#### Trecho do texto:

Isabela Nogueira
Professora do Instituto de Economia da Universidade Federal do Rio de Janeiro
Os contrastes são gritantes. De um lado, a transição da União Soviética para a Rússia foi guiada pelo receituário da chamada terapia de choque —rápida desregulamentação de preços, liberalização de capitais e privatização em massa—, levando a uma hecatombe econômica de curto prazo e a uma desindustrialização continuada no longo prazo.
De outro, a China comunista fez sua transição para uma economia de mercado de maneira controlada e gradual, com o Estado se mantendo firme nos setores estratégicos da economia. Os resultados, enfim, ninguém precisa dizer o que a China representa hoje para a economia mundial.
Esse é o pano de fundo da pergunta que a economista alemã Isabella Weber, da Universidade de Massachusetts em Amherst, faz em "Como a China Escapou da Terapia de Choque", uma obra premiada que acaba de ser lançada em português pela Boitempo.
Líderes chineses participam do mais recente Congresso Nacional do Partido Comunista, em Pequim - Nicolas Asfouri - 23.out.17/AFP |
Engana-se quem pensa que este é um livro apenas sobre os anos 1980. Trata-se de uma obra sobre as bases intelectuais em torno da formulação de políticas econômicas na China. E com desdobramentos que tornaram Weber uma das economistas mais importantes no debate atual sobre inflação no mundo.
Ao contrário do mito de que a China seria um Estado monolítico, um ente racional e guiado pelo Partido Comunista de maneira unitária, Weber destrincha os debates ferozes entre formuladores de políticas públicas sobre como conduzir a transição chinesa rumo a uma economia de mercado. É uma rigorosa pesquisa empírica, baseada em 51 entrevistas com fontes chinesas (e algumas internacionais) e fontes primárias não publicadas.
Weber mostra como o pensamento neoliberal penetrou na China ao longo dos anos 1980 e, em dois momentos, quase venceu a luta política dentro do Partido Comunista por reformas tipo "big bang". Essa visão defendia que a liberalização de preços deveria ser rápida, causando uma dor de curto prazo e evitando uma dor de longo prazo, e teria que ser acompanhada de forte ajuste fiscal e aperto monetário para evitar uma espiral inflacionária.

#### Material fornecido:

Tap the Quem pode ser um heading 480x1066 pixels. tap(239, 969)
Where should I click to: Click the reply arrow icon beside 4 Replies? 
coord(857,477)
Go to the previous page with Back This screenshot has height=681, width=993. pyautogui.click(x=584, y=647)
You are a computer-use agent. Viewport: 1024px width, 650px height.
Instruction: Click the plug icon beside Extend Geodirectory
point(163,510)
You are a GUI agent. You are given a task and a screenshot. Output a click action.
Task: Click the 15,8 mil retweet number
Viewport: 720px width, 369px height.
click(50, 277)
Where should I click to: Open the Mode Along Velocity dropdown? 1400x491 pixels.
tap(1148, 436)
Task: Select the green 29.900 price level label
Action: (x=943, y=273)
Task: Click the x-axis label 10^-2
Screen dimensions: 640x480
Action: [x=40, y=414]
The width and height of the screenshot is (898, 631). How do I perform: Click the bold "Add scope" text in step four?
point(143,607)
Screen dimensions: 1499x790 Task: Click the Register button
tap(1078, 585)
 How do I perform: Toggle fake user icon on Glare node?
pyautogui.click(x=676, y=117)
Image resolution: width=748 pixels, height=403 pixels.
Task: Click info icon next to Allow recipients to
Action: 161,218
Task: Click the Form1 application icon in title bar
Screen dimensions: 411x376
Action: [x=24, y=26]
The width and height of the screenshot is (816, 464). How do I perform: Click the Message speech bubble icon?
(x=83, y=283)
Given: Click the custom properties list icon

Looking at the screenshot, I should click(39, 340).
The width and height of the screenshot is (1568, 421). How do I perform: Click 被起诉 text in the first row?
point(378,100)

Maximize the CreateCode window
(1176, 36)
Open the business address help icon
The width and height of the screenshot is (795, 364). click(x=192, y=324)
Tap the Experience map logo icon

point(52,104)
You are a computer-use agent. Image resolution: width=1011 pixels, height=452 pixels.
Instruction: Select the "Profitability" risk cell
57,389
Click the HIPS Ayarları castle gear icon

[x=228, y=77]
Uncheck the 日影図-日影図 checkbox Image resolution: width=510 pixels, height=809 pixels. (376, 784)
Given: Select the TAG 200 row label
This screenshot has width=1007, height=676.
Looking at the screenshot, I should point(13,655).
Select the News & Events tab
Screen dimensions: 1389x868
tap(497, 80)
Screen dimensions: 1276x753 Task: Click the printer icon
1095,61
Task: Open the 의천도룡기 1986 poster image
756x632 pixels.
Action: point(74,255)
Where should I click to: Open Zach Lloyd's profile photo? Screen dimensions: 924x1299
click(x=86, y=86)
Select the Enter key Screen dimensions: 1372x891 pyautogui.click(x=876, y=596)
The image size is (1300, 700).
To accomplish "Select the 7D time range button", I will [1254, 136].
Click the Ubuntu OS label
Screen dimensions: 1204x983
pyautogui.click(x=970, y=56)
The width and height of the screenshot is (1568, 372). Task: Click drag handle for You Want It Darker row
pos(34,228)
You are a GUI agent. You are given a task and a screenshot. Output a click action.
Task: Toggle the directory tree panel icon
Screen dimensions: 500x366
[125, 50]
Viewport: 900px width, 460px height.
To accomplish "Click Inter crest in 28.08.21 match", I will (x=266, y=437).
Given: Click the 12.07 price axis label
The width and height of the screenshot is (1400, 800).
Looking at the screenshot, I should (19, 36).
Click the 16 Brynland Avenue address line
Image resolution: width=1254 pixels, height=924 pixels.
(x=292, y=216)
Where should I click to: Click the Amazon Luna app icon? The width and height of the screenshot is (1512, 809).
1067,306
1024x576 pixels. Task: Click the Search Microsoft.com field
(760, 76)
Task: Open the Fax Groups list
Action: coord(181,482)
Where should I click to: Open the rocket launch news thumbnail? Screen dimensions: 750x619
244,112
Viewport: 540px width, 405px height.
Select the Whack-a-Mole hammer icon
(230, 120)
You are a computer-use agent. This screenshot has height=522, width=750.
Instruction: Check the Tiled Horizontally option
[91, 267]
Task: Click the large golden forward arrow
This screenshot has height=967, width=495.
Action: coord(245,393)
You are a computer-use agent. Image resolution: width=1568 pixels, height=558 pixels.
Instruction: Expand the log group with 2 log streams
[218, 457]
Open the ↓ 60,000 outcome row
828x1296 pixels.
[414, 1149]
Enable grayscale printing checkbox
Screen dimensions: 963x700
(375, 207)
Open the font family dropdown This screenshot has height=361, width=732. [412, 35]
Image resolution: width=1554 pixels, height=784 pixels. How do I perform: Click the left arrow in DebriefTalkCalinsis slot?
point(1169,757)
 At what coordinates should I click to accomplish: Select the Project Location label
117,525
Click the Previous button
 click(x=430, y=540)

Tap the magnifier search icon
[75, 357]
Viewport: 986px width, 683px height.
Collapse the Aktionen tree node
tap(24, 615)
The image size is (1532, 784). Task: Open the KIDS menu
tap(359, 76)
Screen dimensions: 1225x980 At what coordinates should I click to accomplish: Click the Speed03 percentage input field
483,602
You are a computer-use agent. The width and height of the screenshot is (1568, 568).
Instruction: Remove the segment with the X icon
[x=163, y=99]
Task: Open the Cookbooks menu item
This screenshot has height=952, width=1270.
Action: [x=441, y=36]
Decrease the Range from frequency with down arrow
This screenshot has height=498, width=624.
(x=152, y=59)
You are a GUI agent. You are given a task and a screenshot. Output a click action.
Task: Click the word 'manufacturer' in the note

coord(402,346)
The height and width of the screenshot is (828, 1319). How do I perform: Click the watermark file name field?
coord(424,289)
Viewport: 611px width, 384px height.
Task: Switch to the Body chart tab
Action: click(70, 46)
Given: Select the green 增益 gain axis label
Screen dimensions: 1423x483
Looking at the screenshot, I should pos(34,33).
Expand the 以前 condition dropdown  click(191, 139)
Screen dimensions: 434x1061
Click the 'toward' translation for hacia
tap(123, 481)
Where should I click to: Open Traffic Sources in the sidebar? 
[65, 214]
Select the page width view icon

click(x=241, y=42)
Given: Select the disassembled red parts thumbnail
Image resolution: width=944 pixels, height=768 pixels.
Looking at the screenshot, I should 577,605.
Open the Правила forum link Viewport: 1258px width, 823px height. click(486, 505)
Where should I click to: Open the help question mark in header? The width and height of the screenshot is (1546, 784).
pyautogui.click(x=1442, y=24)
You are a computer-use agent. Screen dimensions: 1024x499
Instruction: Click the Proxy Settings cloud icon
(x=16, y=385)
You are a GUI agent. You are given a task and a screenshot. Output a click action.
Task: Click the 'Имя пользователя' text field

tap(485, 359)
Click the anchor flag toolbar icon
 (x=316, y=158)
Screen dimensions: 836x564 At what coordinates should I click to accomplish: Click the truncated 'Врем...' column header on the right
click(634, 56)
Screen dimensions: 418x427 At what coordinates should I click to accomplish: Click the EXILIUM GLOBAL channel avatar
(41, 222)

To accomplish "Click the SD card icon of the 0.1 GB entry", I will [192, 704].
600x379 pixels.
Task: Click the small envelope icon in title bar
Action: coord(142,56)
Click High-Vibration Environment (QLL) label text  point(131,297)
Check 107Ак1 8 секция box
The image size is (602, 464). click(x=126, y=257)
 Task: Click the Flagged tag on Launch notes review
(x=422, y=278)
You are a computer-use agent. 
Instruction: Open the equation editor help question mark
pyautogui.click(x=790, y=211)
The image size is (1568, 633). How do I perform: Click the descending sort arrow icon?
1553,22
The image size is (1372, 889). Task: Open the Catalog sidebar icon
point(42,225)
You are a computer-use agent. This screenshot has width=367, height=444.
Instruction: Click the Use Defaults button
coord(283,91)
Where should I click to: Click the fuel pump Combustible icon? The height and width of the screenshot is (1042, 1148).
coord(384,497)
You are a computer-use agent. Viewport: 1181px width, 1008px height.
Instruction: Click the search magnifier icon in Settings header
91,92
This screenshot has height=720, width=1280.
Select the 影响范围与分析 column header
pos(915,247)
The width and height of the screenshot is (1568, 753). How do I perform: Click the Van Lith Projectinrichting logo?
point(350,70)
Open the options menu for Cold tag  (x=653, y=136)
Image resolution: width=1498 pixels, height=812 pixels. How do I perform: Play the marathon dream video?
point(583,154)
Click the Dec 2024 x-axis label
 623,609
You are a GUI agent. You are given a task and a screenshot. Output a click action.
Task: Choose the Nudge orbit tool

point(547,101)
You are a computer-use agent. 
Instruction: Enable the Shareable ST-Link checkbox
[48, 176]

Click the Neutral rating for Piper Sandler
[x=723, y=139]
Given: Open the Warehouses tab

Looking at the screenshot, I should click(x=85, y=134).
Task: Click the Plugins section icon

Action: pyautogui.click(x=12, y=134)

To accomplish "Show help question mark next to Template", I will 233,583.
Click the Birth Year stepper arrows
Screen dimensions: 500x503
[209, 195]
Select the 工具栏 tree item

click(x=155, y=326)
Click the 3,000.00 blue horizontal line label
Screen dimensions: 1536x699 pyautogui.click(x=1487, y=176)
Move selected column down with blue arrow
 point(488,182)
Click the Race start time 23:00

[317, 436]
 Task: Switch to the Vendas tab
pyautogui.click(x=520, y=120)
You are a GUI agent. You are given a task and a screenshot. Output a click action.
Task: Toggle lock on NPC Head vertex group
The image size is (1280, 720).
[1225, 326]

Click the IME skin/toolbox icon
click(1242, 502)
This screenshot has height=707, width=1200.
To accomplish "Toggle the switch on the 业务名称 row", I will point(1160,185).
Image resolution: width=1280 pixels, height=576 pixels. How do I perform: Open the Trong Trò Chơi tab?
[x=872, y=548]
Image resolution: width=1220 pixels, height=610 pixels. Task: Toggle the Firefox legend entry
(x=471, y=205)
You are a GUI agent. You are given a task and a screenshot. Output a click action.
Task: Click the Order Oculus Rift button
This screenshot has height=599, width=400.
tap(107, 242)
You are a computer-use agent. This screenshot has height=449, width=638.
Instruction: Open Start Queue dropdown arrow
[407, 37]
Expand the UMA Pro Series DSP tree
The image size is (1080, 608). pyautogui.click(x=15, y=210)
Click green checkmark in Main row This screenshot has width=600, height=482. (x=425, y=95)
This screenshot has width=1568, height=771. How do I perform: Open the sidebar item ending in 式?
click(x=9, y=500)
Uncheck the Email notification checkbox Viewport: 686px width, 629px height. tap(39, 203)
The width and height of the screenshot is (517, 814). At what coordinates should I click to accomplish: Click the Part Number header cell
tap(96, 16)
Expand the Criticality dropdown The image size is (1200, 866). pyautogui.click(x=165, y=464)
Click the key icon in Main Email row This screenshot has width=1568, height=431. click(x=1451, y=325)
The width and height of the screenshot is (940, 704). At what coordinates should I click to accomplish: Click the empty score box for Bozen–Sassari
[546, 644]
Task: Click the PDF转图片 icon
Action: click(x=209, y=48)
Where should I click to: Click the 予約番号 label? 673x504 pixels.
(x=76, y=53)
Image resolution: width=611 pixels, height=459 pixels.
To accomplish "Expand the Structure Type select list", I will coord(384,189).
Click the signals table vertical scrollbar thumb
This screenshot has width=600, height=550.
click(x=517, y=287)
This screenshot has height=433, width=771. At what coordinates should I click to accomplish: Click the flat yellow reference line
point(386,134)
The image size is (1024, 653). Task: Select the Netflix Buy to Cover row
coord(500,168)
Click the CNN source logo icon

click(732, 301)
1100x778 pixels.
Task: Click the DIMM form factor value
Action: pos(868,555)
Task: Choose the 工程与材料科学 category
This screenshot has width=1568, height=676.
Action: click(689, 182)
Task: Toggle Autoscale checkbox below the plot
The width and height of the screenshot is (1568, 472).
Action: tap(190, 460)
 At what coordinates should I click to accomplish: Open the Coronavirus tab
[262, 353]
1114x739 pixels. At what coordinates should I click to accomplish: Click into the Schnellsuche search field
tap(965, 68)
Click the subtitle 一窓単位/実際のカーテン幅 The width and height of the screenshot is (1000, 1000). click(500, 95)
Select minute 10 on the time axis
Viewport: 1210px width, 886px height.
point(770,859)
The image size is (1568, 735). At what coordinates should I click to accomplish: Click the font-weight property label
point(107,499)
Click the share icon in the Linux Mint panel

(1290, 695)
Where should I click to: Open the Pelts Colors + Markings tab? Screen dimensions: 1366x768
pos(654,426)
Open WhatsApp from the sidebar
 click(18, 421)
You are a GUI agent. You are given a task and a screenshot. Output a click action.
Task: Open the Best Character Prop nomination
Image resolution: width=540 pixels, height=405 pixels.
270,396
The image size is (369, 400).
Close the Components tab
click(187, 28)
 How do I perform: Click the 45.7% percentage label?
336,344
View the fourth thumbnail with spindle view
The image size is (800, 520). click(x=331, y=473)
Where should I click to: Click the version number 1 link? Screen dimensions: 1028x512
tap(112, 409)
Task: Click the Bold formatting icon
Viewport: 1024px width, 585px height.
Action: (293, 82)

#### Sobre o exercício:
Retome o texto sobre a transição chinesa para a economia de mercado e continue-o a partir da última frase.

#### Resposta escrita:
Compunham esse grupo os economistas de inspiração neoclássica, muitos baseados nas teorias de "rent-seeking", que argumentavam que o sistema de controle de preços em vigor seria uma distorção que deveria ser abolida rapidamente. Eles se baseavam no sucesso internacional de Milton Friedman e nos modelos matemáticos em busca de preços de equilíbrio.
O próprio Deng Xiaoping, principal líder no período, teria se transformado em um defensor da terapia de choque durante uma curta fase em 1988. Isso levou a uma disparada inflacionária e as políticas de liberalização foram rapidamente revertidas, mas o embrião para a revolta social que eclodiu em 1989 estava implantado.
Do outro lado da disputa política estava um grupo de burocratas que defendia o que a autora chama de "gradualismo experimental". Em vez de um modelo teoricamente derivado, o novo sistema deveria ser induzido por meio da experimentação e da pesquisa empírica.
Essa é a essência do pragmatismo chinês: no caso da reforma, só poderiam ser liberalizadas as partes da economia que não fossem essenciais para o controle de preços. O objetivo seria ampliar os mercados gradualmente, pelas margens, sem abrir mão do controle pelo Estado de tudo que fosse considerado essencial.
Em resumo, o que esse grupo defendia era que o excesso de demanda agregada não deveria ser resolvido por meio da sua supressão (austeridade fiscal e aperto monetário), mas por meio de um aumento expressivo da oferta. A escassez deveria ser gerida em nível setorial, mantendo a gestão estatal em energia e commodities essenciais. E o foco seria industrializar rapidamente o país.
Qual a base intelectual desse grupo? A resposta, segundo Weber, está na história e no método.
A autora mostra como os debates sobre temas básicos da economia política são parte da civilização chinesa há 2.000 anos. Ela revê textos antigos como o "Guanzi" e argumenta que a responsabilidade do Estado por disciplinar mercados e estabilizar os preços dos grãos para evitar convulsão social é uma preocupação constante dos tempos imperais.
Do ponto de vista do método, em todos esses textos ela encontra a necessidade de estudar relações econômicas de maneira concreta e adaptar as políticas públicas de maneira experimental. O pragmatismo seria, enfim, congruente com uma longa linha de pensamento tradicional.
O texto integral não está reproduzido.